* [ACTIVITY]: Exact repetition is required: reproduce every line of the data.

* [EXTRACTED INFORMATION]:
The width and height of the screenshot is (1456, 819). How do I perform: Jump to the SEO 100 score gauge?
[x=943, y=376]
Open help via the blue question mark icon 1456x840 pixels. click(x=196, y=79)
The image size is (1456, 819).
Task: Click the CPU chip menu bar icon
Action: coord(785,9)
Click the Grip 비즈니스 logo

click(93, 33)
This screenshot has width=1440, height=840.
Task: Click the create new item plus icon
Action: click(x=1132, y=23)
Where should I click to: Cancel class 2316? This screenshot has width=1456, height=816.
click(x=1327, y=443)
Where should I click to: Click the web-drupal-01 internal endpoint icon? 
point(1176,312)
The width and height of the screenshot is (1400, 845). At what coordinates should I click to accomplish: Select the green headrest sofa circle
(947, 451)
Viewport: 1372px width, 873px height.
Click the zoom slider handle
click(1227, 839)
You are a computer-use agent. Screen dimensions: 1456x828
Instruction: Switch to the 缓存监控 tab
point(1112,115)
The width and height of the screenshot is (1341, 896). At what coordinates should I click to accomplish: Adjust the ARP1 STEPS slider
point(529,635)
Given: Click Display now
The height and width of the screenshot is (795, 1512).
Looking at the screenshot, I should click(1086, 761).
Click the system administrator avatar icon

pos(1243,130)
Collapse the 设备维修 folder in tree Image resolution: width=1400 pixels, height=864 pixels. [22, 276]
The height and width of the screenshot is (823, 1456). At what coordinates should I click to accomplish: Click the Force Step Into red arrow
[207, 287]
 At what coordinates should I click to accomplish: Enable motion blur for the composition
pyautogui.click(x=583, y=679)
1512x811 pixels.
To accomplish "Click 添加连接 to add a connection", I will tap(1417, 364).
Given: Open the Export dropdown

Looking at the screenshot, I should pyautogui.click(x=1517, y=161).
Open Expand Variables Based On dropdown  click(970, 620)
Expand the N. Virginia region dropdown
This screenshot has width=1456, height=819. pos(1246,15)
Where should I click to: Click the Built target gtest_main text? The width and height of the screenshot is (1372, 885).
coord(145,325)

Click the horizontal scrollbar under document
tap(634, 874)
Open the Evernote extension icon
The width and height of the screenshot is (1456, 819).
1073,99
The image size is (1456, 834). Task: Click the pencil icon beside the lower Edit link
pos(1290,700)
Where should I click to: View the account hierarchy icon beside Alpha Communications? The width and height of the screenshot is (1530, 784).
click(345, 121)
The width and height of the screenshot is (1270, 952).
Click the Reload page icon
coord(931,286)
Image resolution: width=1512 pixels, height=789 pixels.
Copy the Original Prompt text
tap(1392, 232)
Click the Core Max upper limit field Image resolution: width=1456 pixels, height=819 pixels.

* [SOLUTION FOR THIS PROBLEM]:
The width and height of the screenshot is (1456, 819). How do I perform: Jump to the SEO 100 score gauge?
[x=943, y=376]
Open help via the blue question mark icon 1456x840 pixels. click(x=196, y=79)
The image size is (1456, 819).
Task: Click the CPU chip menu bar icon
Action: coord(785,9)
Click the Grip 비즈니스 logo

click(93, 33)
This screenshot has width=1440, height=840.
Task: Click the create new item plus icon
Action: click(x=1132, y=23)
Where should I click to: Cancel class 2316? This screenshot has width=1456, height=816.
click(x=1327, y=443)
Where should I click to: Click the web-drupal-01 internal endpoint icon? 
point(1176,312)
The width and height of the screenshot is (1400, 845). At what coordinates should I click to accomplish: Select the green headrest sofa circle
(947, 451)
Viewport: 1372px width, 873px height.
Click the zoom slider handle
click(1227, 839)
You are a computer-use agent. Screen dimensions: 1456x828
Instruction: Switch to the 缓存监控 tab
point(1112,115)
The width and height of the screenshot is (1341, 896). At what coordinates should I click to accomplish: Adjust the ARP1 STEPS slider
point(529,635)
Given: Click Display now
The height and width of the screenshot is (795, 1512).
Looking at the screenshot, I should click(1086, 761).
Click the system administrator avatar icon

pos(1243,130)
Collapse the 设备维修 folder in tree Image resolution: width=1400 pixels, height=864 pixels. [22, 276]
The height and width of the screenshot is (823, 1456). At what coordinates should I click to accomplish: Click the Force Step Into red arrow
[207, 287]
 At what coordinates should I click to accomplish: Enable motion blur for the composition
pyautogui.click(x=583, y=679)
1512x811 pixels.
To accomplish "Click 添加连接 to add a connection", I will tap(1417, 364).
Given: Open the Export dropdown

Looking at the screenshot, I should pyautogui.click(x=1517, y=161).
Open Expand Variables Based On dropdown  click(970, 620)
Expand the N. Virginia region dropdown
This screenshot has width=1456, height=819. pos(1246,15)
Where should I click to: Click the Built target gtest_main text? The width and height of the screenshot is (1372, 885).
coord(145,325)

Click the horizontal scrollbar under document
tap(634, 874)
Open the Evernote extension icon
The width and height of the screenshot is (1456, 819).
1073,99
The image size is (1456, 834). Task: Click the pencil icon beside the lower Edit link
pos(1290,700)
Where should I click to: View the account hierarchy icon beside Alpha Communications? The width and height of the screenshot is (1530, 784).
click(345, 121)
The width and height of the screenshot is (1270, 952).
Click the Reload page icon
coord(931,286)
Image resolution: width=1512 pixels, height=789 pixels.
Copy the Original Prompt text
tap(1392, 232)
Click the Core Max upper limit field Image resolution: width=1456 pixels, height=819 pixels.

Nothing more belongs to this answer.